** TASK TO COMPLETE **
Turn the records from the line containing "Viewport: 746px width, 651px" up to and including the line containing "click(x=70, y=286)" into a two-column CSV with the headers text and answer, one row per record. Put each record's text and its answer in a single quoted field each, replace line breaks with spaces, and omit the pictures.

** SUPPLIED RECORDS **
──────────────────────────────

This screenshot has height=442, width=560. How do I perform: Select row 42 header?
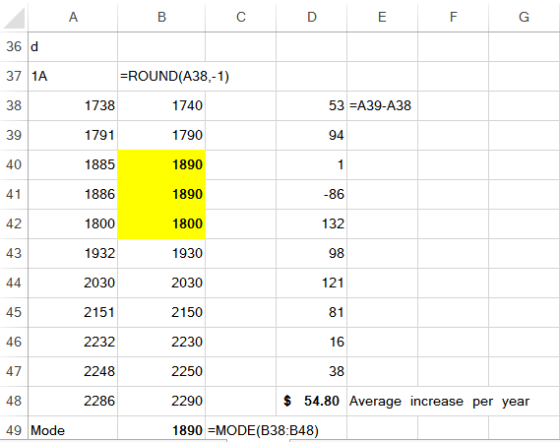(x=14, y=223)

──────────────────────────────

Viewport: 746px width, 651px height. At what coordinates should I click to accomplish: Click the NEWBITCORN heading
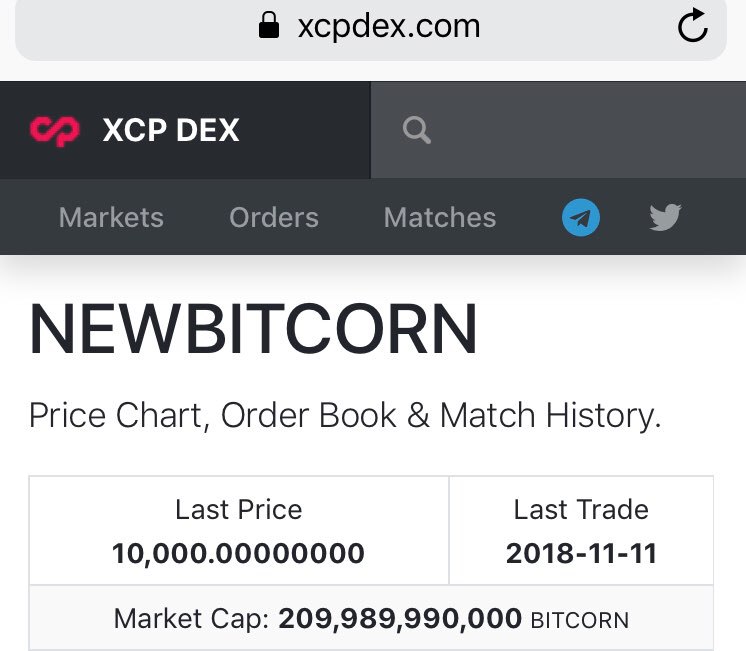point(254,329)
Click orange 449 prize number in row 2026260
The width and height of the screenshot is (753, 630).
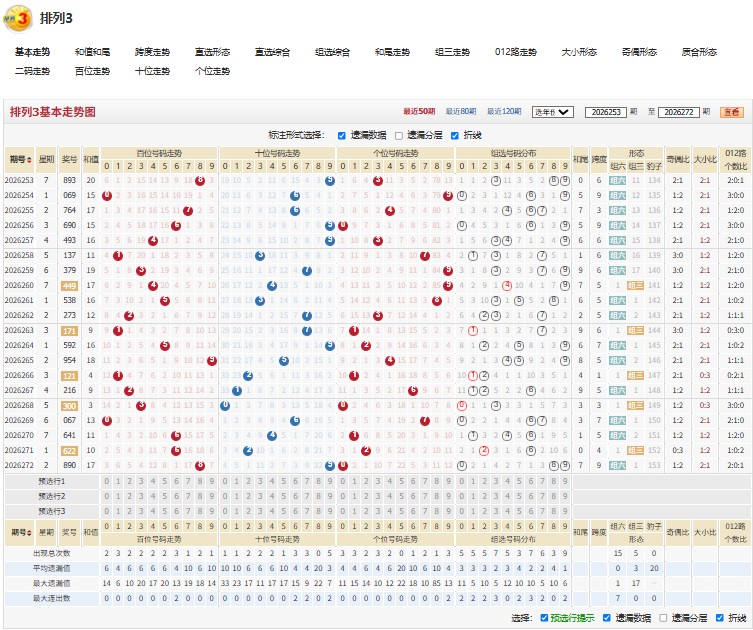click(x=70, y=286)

──────────────────────────────

** THE ANSWER **
text,answer
"Viewport: 746px width, 651px height. At what coordinates should I click to accomplish: Click the NEWBITCORN heading","point(254,329)"
"Click orange 449 prize number in row 2026260 The width and height of the screenshot is (753, 630).","click(x=70, y=286)"